A large quantity of relevant painters and potters (about 300) have been published to Kerameikos.org in recent months. While work remains to create URIs and definitions for the remaining notable Classical Red-figure painters and to fill in the gaps of relatively non-notable entities from the Beazley Archive Pottery Database vocabularies, the number of artists that exist as entities within the Kerameikos LOD ecosystem is great enough to begin the process of aggregating open access museum collections.

The first choice among this is the British Museum. Using the new Collections database, more than 5,000 Athenian ceramic objects (full vases and fragments) were exported as a CSV and then normalized and reconciled to Kerameikos.org URIs through our own OpenRefine API.

As a result, 4,200 vases from the BM have been linked to Kerameikos.org shapes (the lowest barrier to entry in the system). Other concepts, such as painter/potter, production place, time period, and technique, were linked to Kerameikos.org as well (although our coverage is not yet complete in these areas). Furthermore, about three-fourths of these objects have findspots in the BM database, which were normalized to the the lowest-level geographic entity represented by Wikidata.org, representing more than 100 different places. The excavation pottery is easiest to spot, with hundreds of artifacts coming from Kameiros, Rhodes and Naucratis, Egypt (see http://kerameikos.org/id/british_museum). These reconciled findspots were queried with the Wikidata SPARQL endpoint to extract a fuller geographic hierarchy (as well as matching URIs in Pleiades, the Getty Thesaurus of Geographic Names, and Geonames.org), making it possible to query all of the objects found in the modern region of Etruria or the country of Turkey. For example, the query below will get all objects found in Italy (Q38):


SELECT ?object ?place ?placeLabel ?lat ?long WHERE {
  ?object crmsci:O19i_was_object_found_by ?encounter .
  ?encounter crm:P7_took_place_at/crm:P89_falls_within ?place .
  ?place crm:P89_falls_within+ <http://www.wikidata.org/entity/Q38> ;
         geo:location ?loc ;
         rdfs:label ?placeLabel .
  ?loc geo:lat ?lat ;
       geo:long ?long
} LIMIT 100


So based on the data we have, we can map production places and findspots associated with any sort of concept defined by Kerameikos.

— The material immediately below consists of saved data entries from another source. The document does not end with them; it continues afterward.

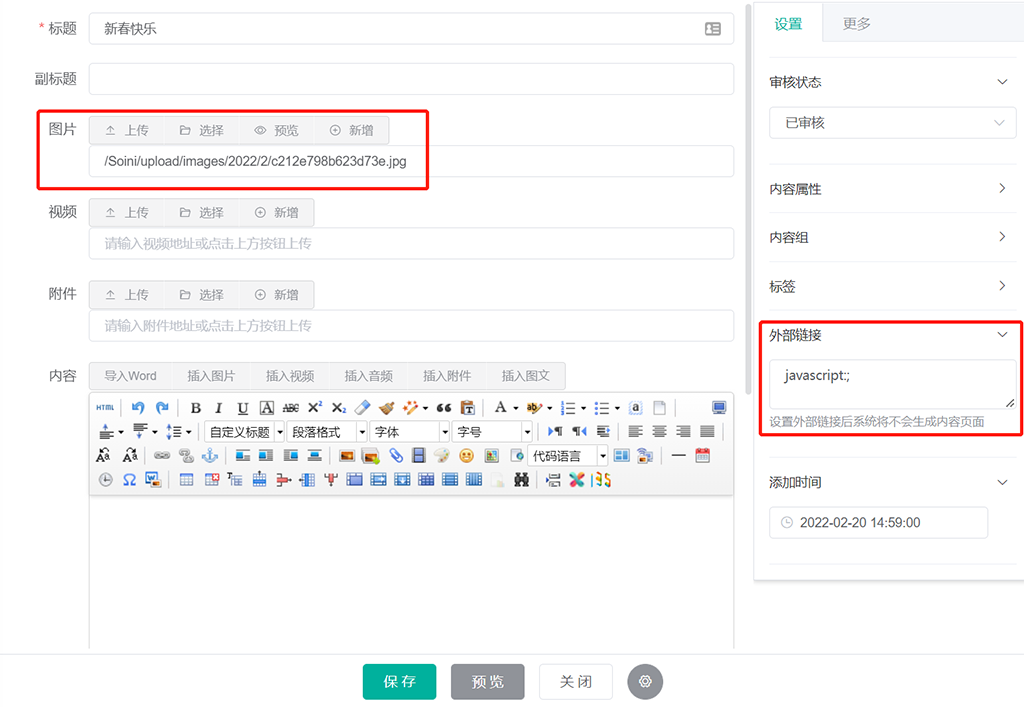Open the font family dropdown
Image resolution: width=1024 pixels, height=707 pixels.
coord(410,432)
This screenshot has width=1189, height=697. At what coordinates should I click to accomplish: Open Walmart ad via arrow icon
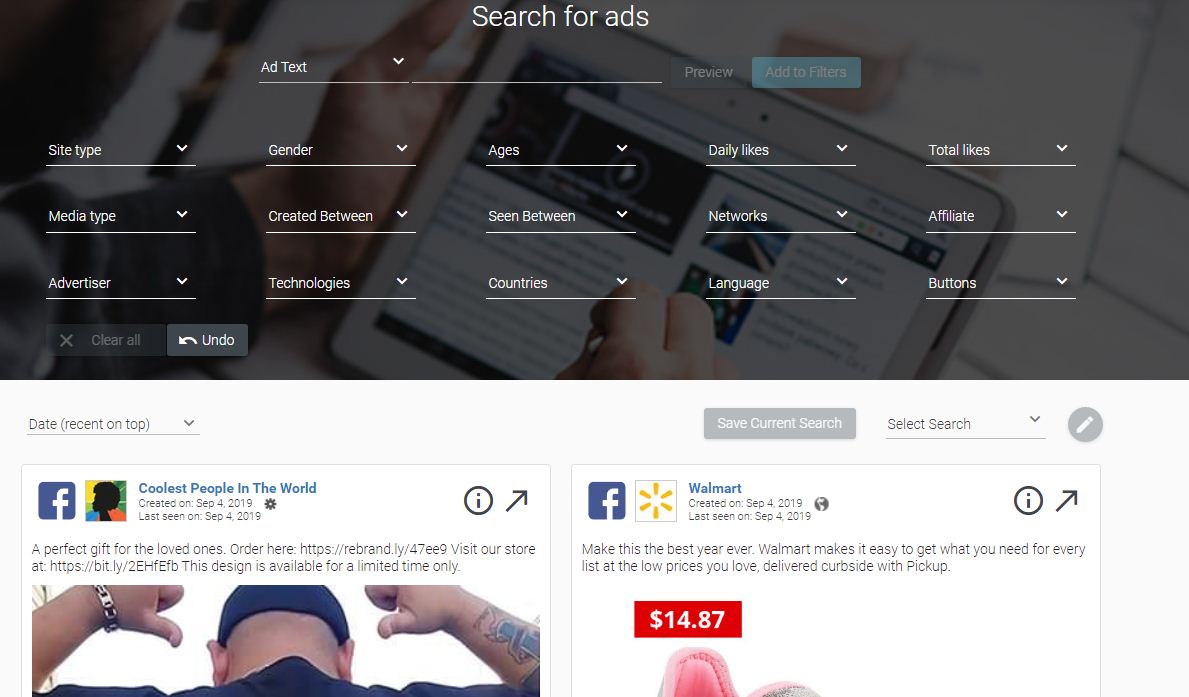tap(1067, 501)
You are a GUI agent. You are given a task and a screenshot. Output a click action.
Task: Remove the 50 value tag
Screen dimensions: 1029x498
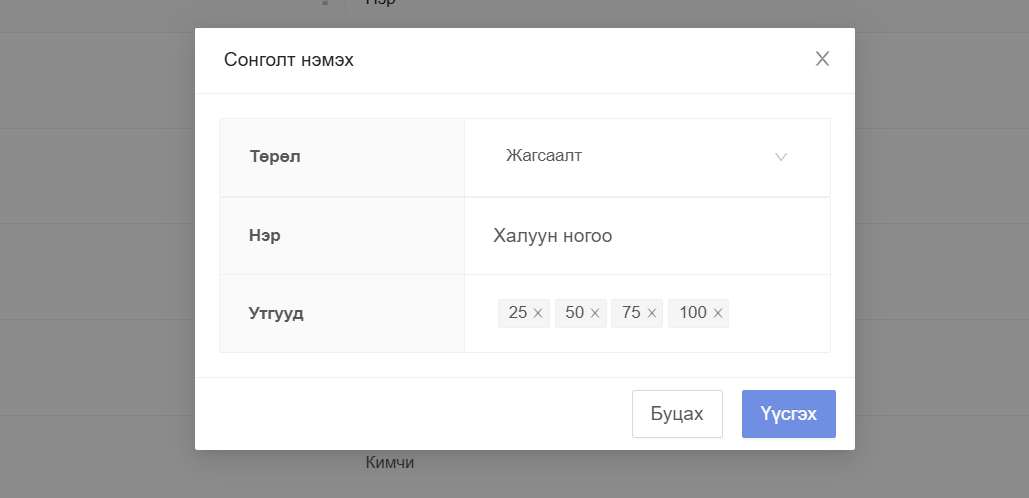595,313
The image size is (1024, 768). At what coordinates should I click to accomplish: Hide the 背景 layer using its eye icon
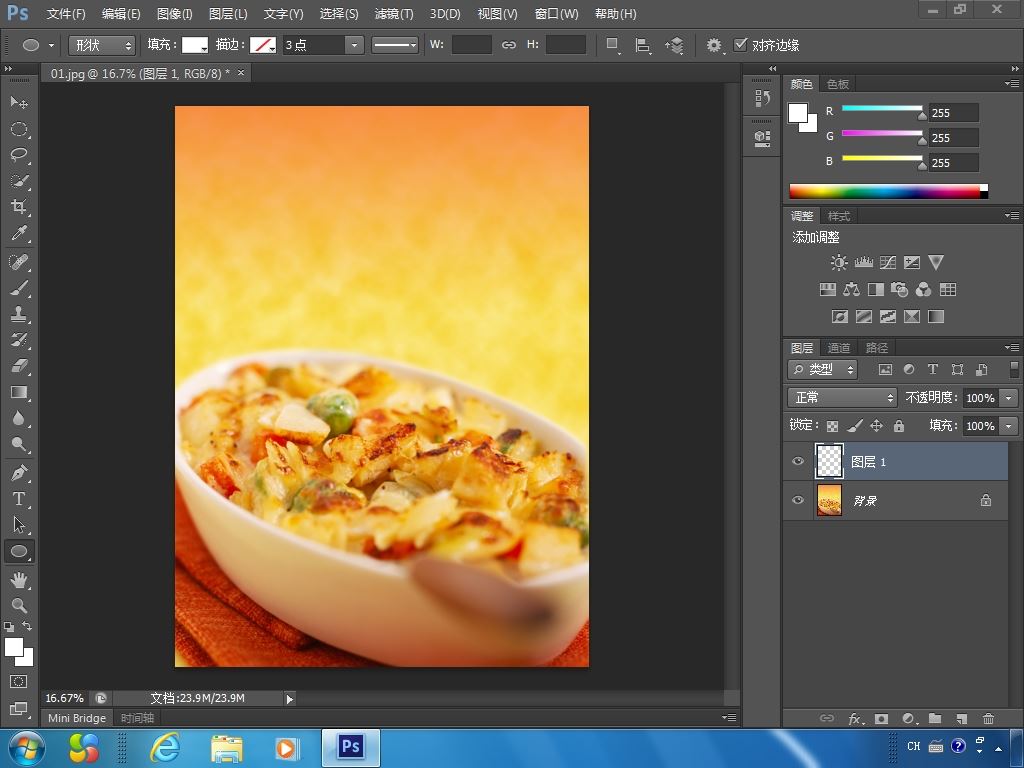pyautogui.click(x=798, y=500)
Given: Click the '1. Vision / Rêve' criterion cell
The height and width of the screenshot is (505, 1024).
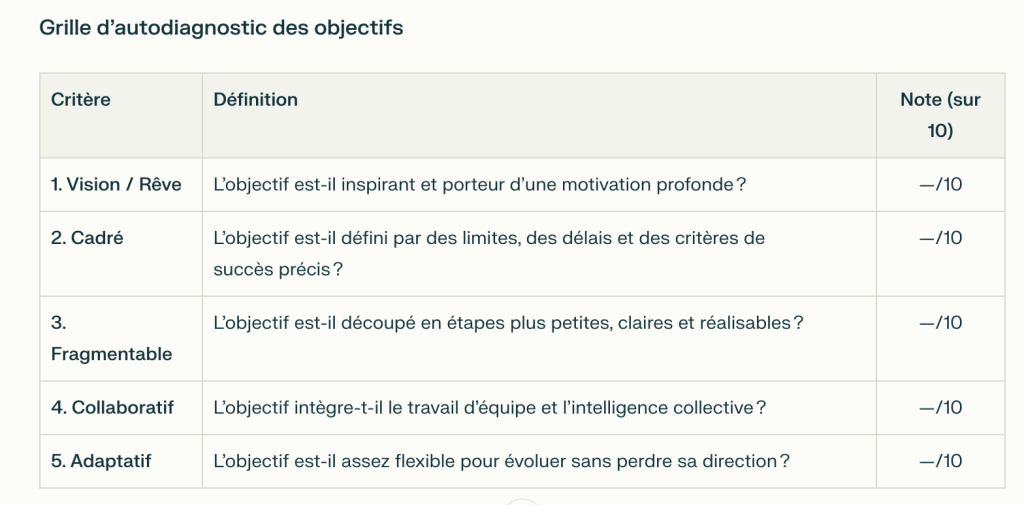Looking at the screenshot, I should coord(121,184).
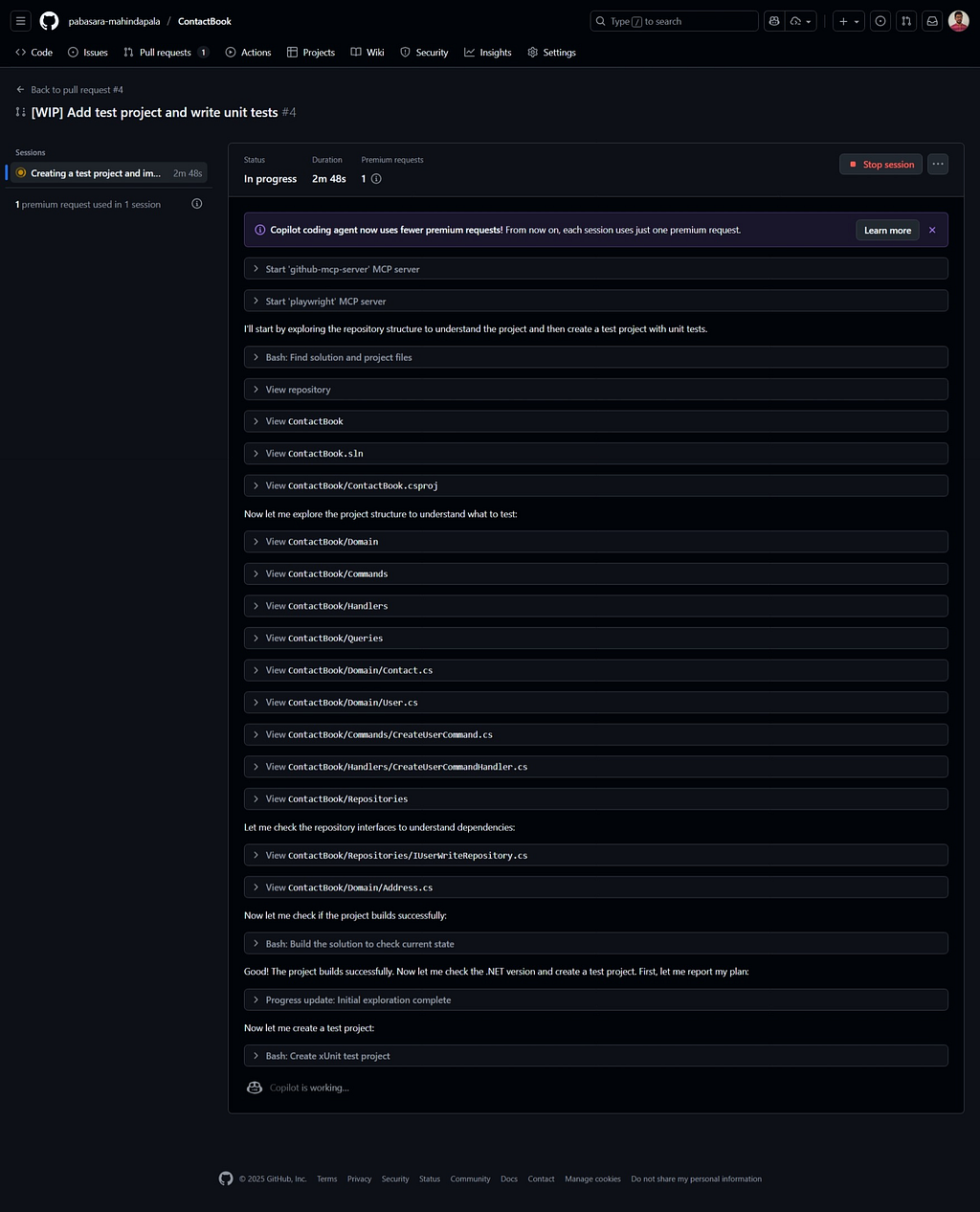
Task: Switch to the Actions tab
Action: 248,53
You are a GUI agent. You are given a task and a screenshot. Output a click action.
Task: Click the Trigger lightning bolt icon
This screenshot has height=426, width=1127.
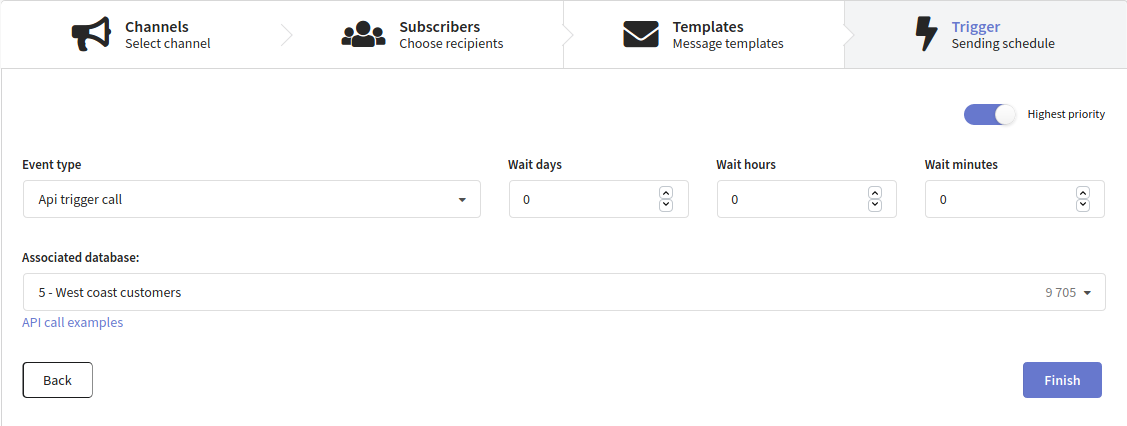tap(926, 34)
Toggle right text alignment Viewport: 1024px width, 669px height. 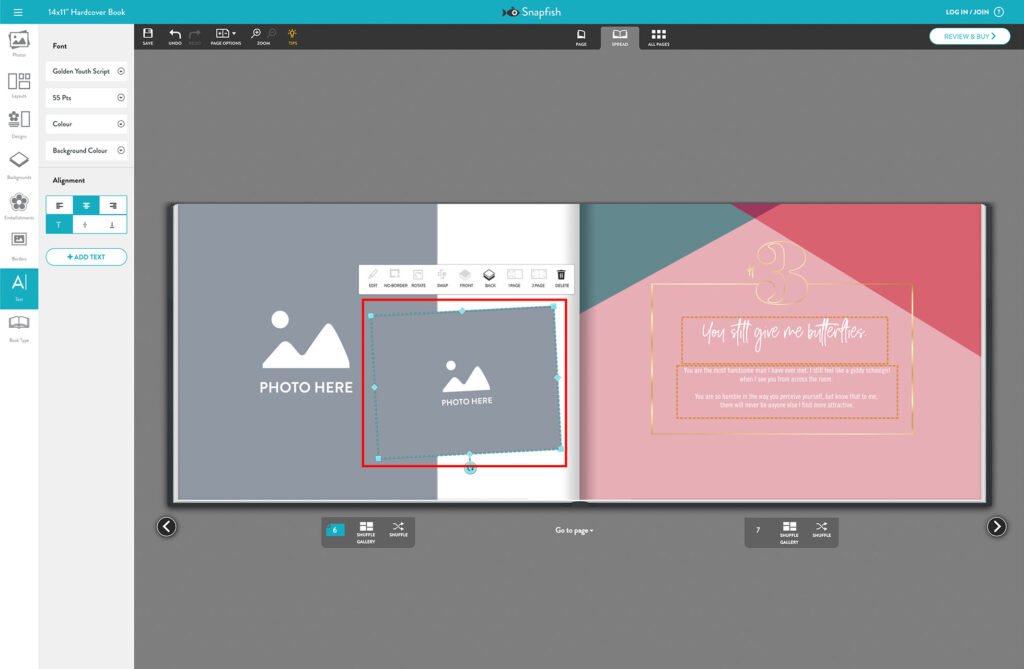[113, 205]
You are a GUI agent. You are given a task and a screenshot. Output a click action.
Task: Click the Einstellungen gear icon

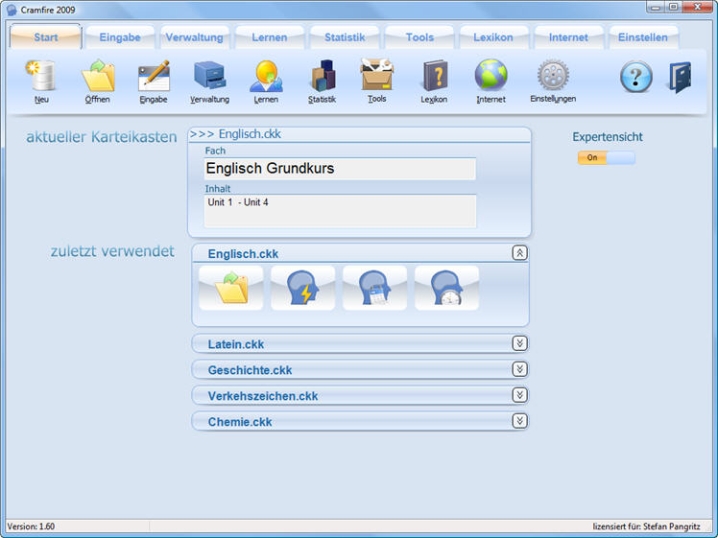552,77
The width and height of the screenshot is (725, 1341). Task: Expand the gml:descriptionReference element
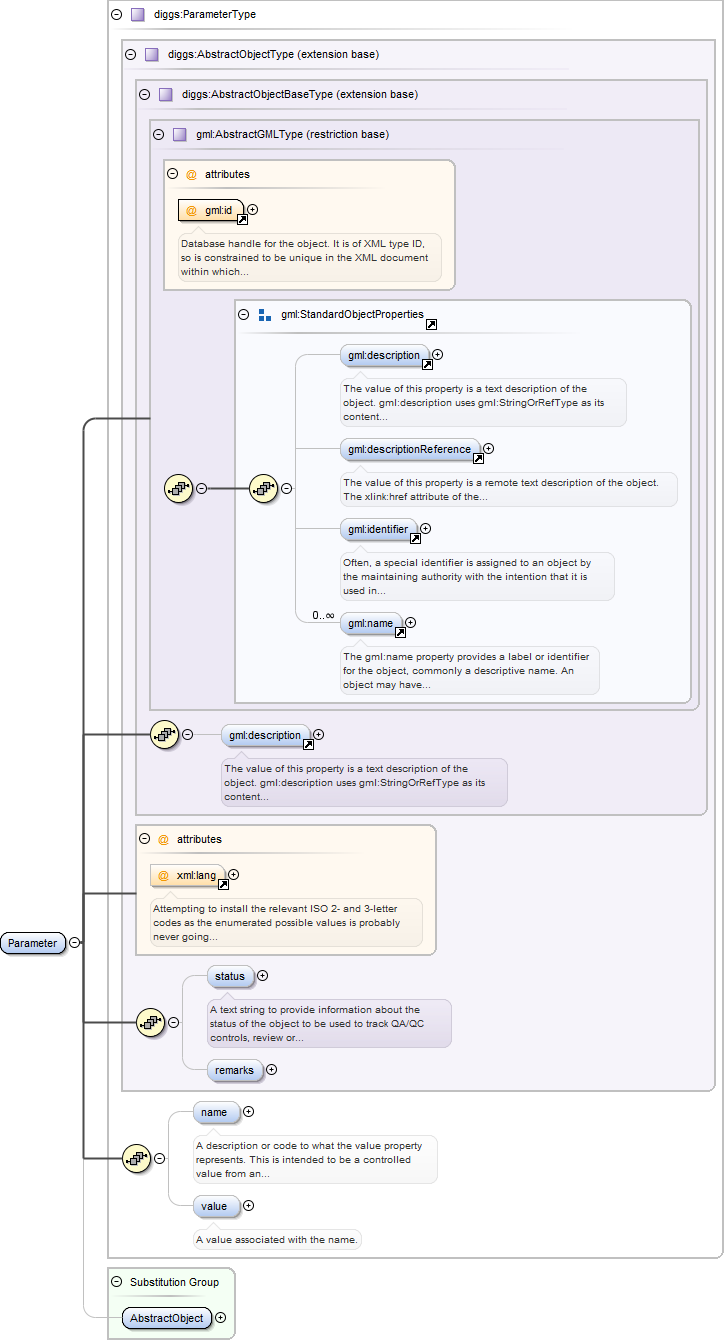click(x=488, y=449)
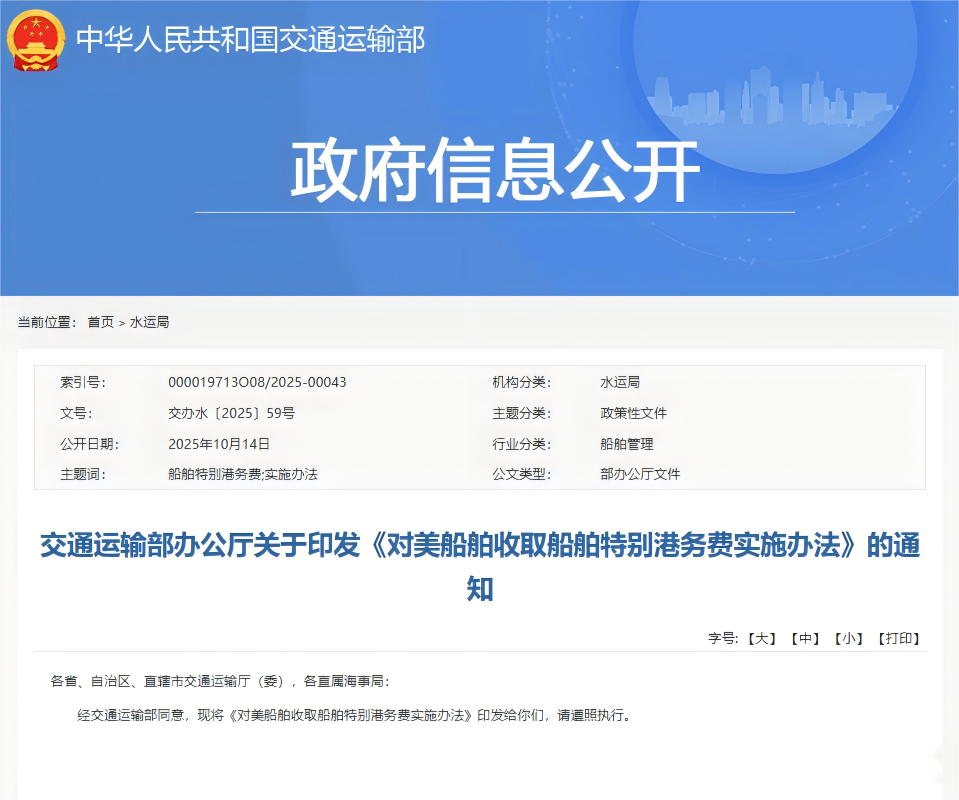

Distribution of the Berlin Painter.

Now that we have significantly more data in the system (despite nearly all of it coming from a single source), geographic and distribution analysis visualizations begin to look a bit more accurate. This is not a full picture, but it is a pretty clear demonstration of the sorts of research tools that are possible on Linked Open Data methods applied to Greek pottery.

Black Figure technique distribution among BM data.

Below the example objects (which are now paginated in groups of 48), the distribution analysis chart can be generated nearly instantaneously. Here's a distribution of Black-figure shapes:

Black Figure distribution of shapes

The results of these queries can be downloaded as CSV or opened in a new page for bookmarking and citation, or refined further to compare different sets of data. As you can see, there are far more Black- than Red-figure lekythoi.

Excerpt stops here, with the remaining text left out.